Welcome to the boards.

Your projects sound very involved as well. Swapping a single cab onto the 94 extra cab frame (122" wheelbase) netted me a lot of space behind cab. Your planned 16' of camper behind the cab is about double what I have and so is a 14' flatbed. Sounds really comfy and a super rig you're planning. Look forward to reading more in the future.

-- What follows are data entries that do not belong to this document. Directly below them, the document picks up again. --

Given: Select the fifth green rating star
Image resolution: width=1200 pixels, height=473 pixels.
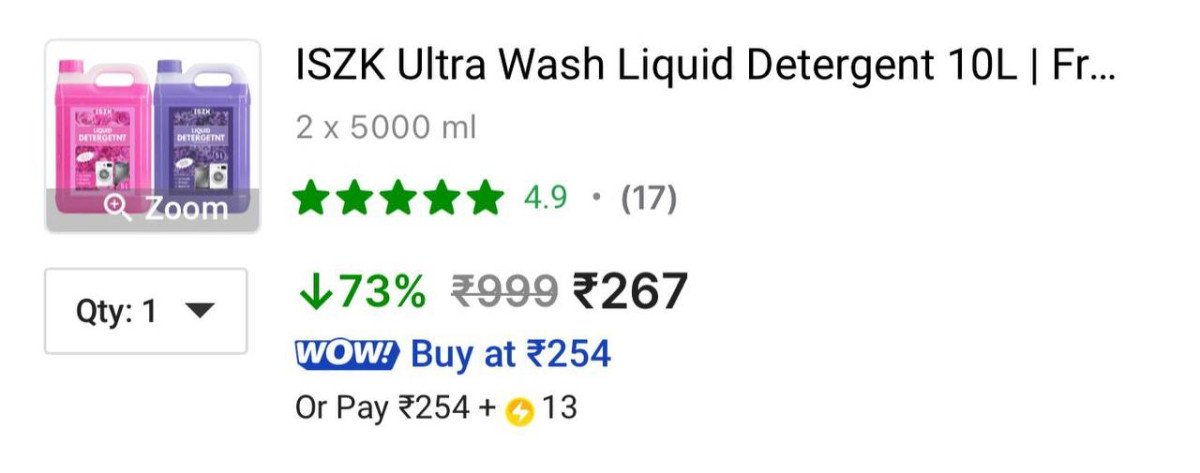Looking at the screenshot, I should pyautogui.click(x=485, y=198).
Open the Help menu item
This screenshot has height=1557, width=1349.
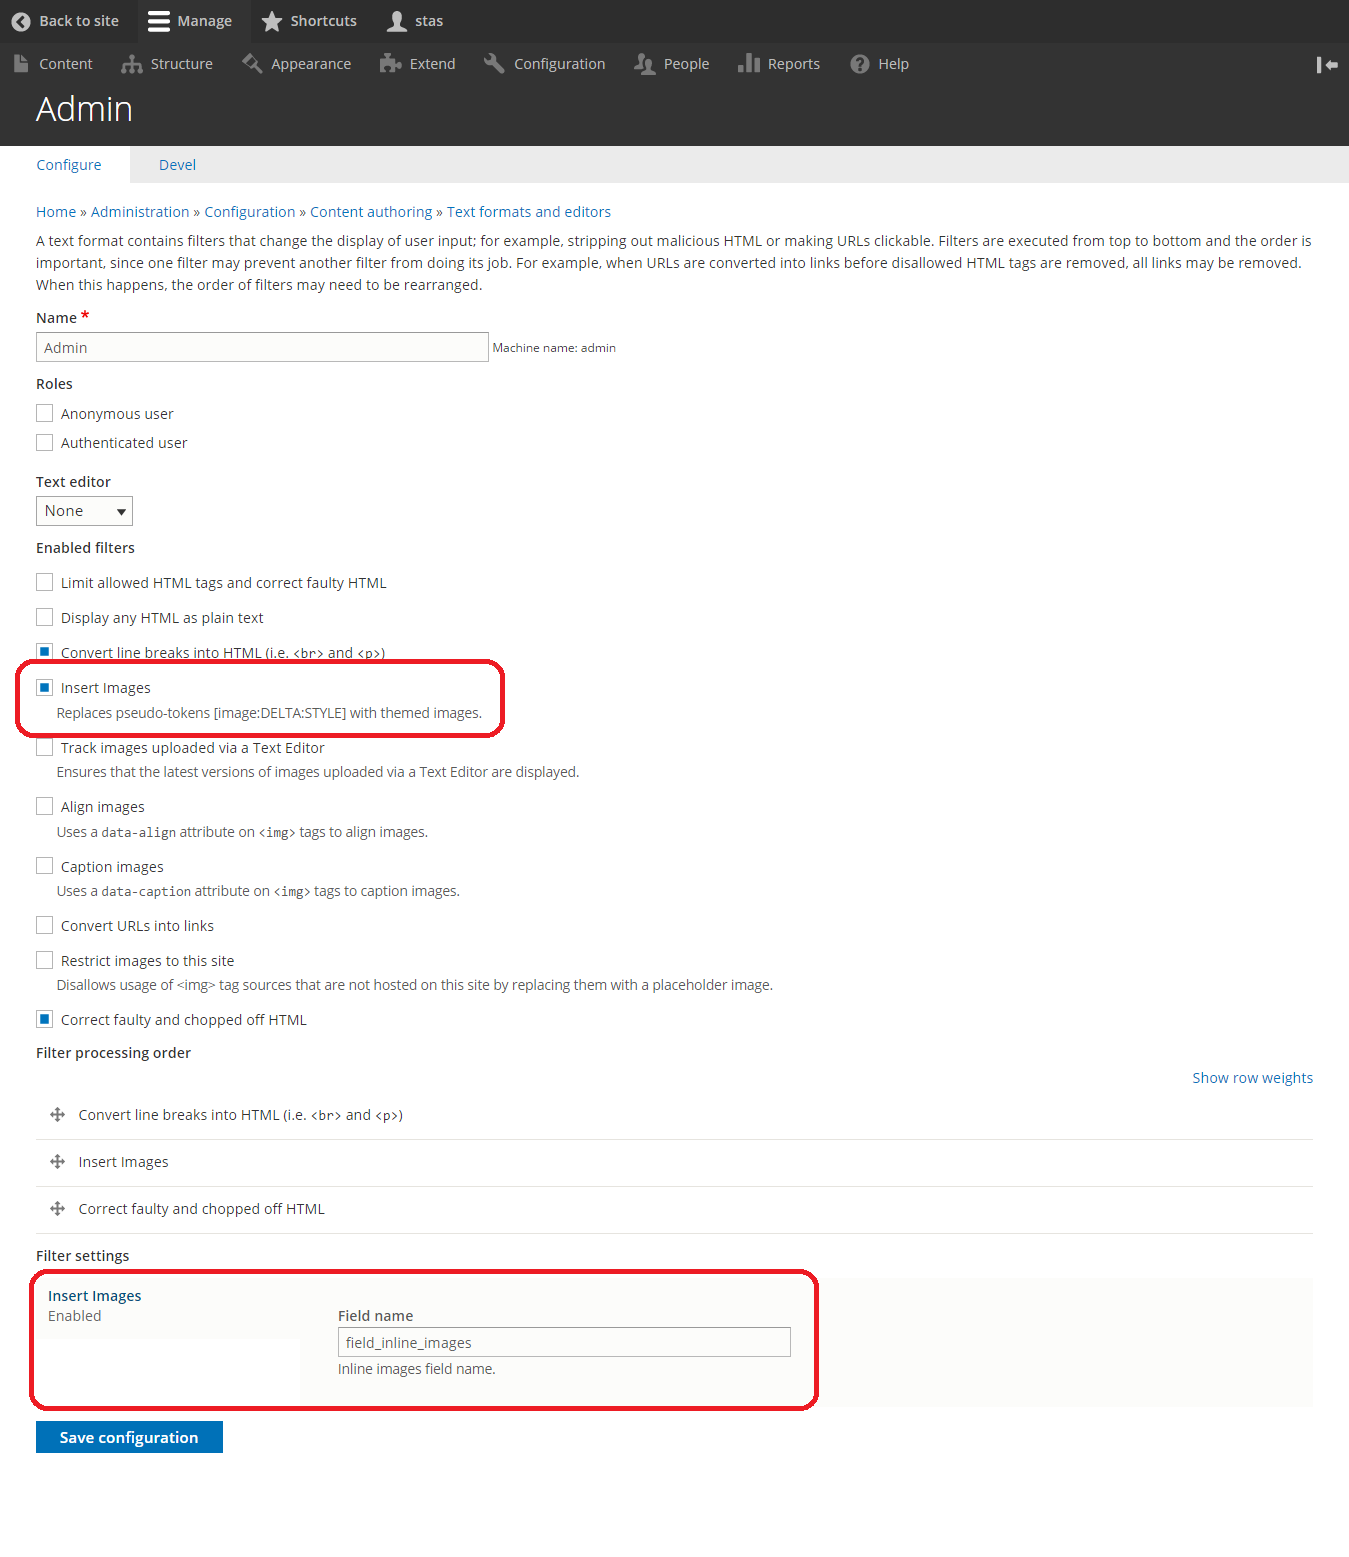click(x=880, y=64)
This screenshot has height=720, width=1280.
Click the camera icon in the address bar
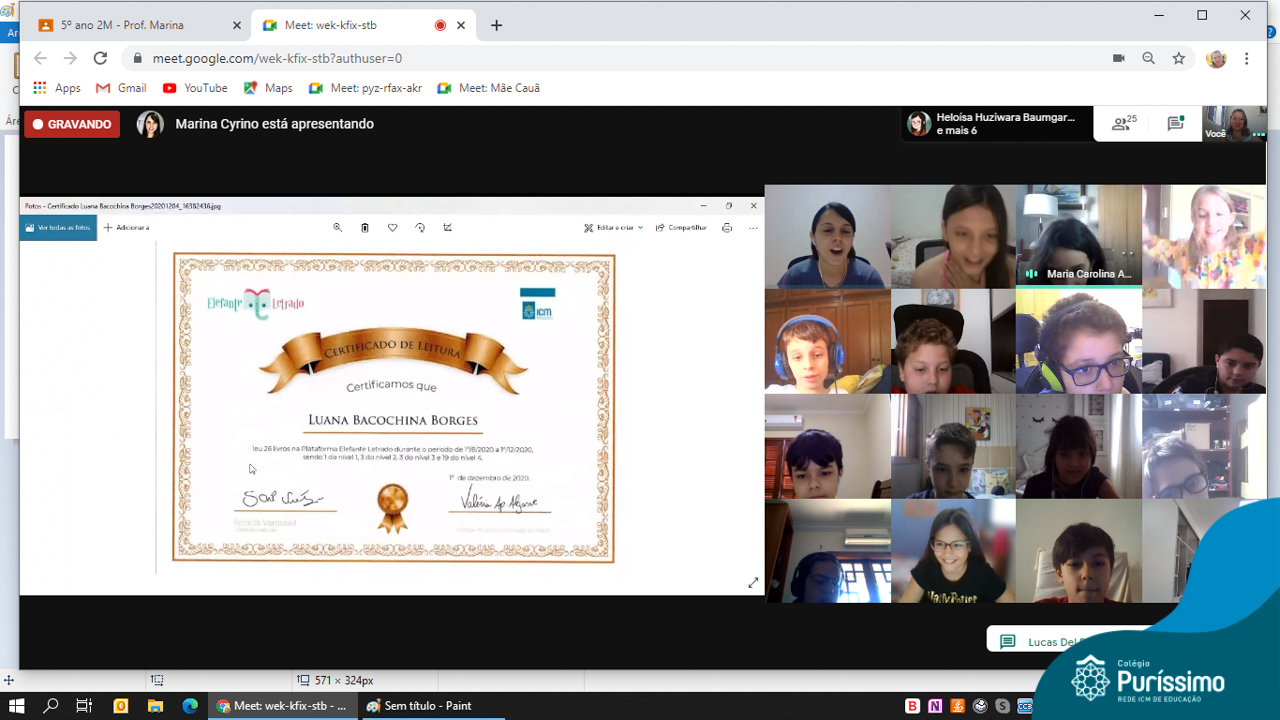pos(1118,59)
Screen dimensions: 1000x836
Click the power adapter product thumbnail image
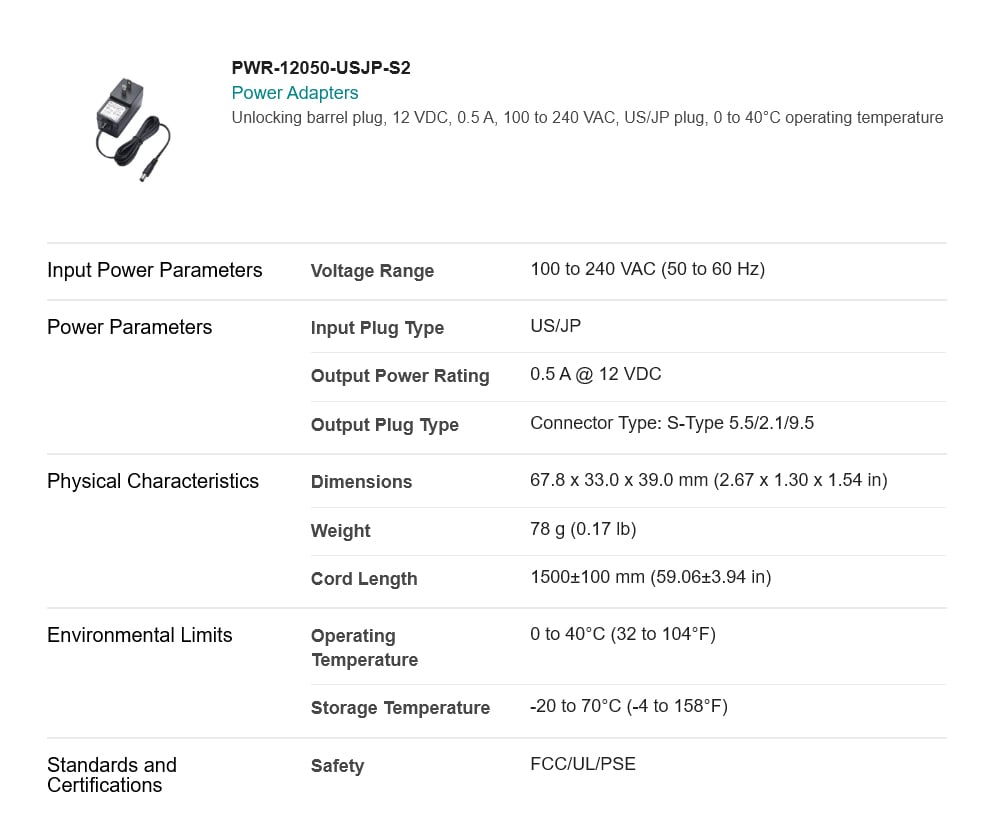pos(133,130)
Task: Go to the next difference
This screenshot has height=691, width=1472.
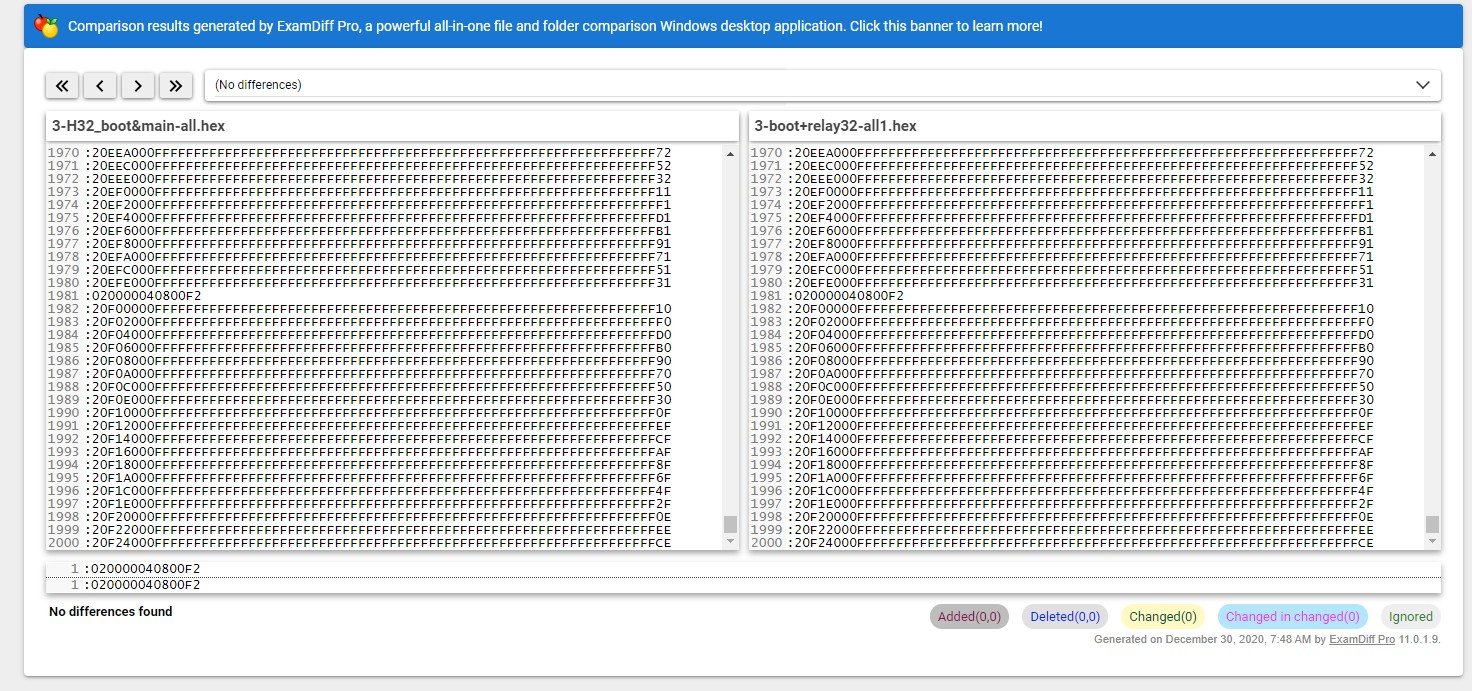Action: point(138,86)
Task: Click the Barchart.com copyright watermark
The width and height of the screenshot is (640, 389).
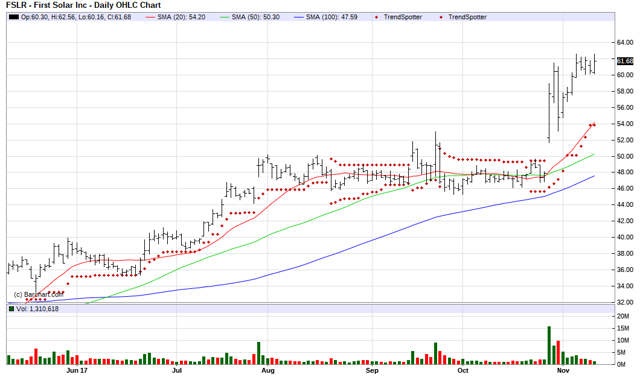Action: tap(39, 294)
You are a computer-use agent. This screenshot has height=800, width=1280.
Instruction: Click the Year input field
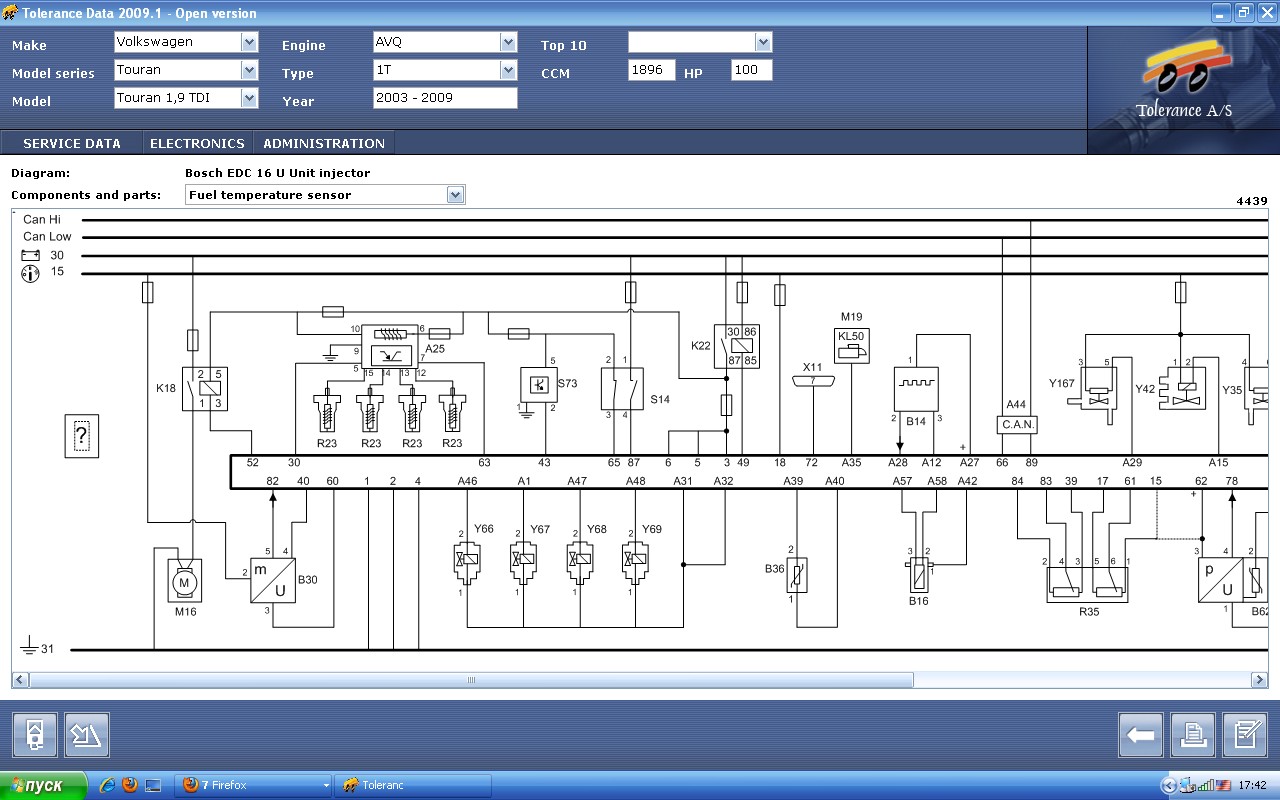click(x=445, y=98)
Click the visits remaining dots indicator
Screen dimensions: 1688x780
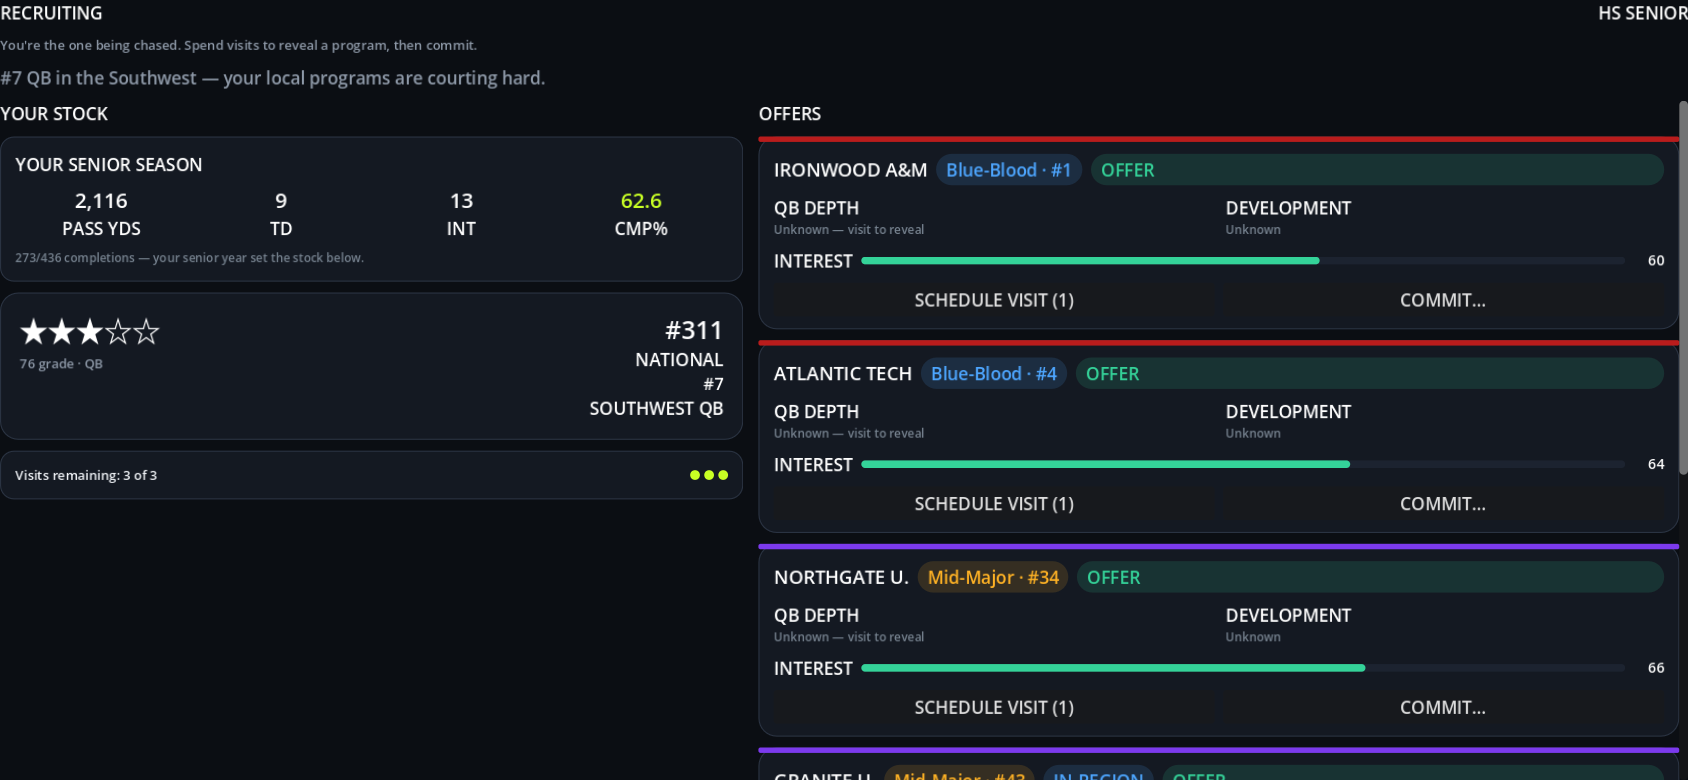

Possible mounting method for your coach, make pegs into the bottom of your coach, that fit into sockets placed in the bed (round pins would work really well), then you can use clips, like a trailer-reciever pin, against a rubber bushing or spring to maintain tension. 6-12 5/8" pins with retaining clips should be adequate, or you could use tapered-end bolts with a large wing-nut and a pin slot to keep the nut from loosening when you are not wanting the coach loose.
Those sound like great ideas. Wonder how difficult it would be to align all those? The tapered-end definitely would have an advantage here in alignment. Thnx for the suggestions.

For mounting, the shell hangs over the sides about 1' and have welded 8 short sections of square tubing around the perimeter of flatbed for stakes/sides etc.

@ camper progress:

Still haven't gotten around to fabricating any wheel wells for the truck, so haven't driven it much nor on the freeway.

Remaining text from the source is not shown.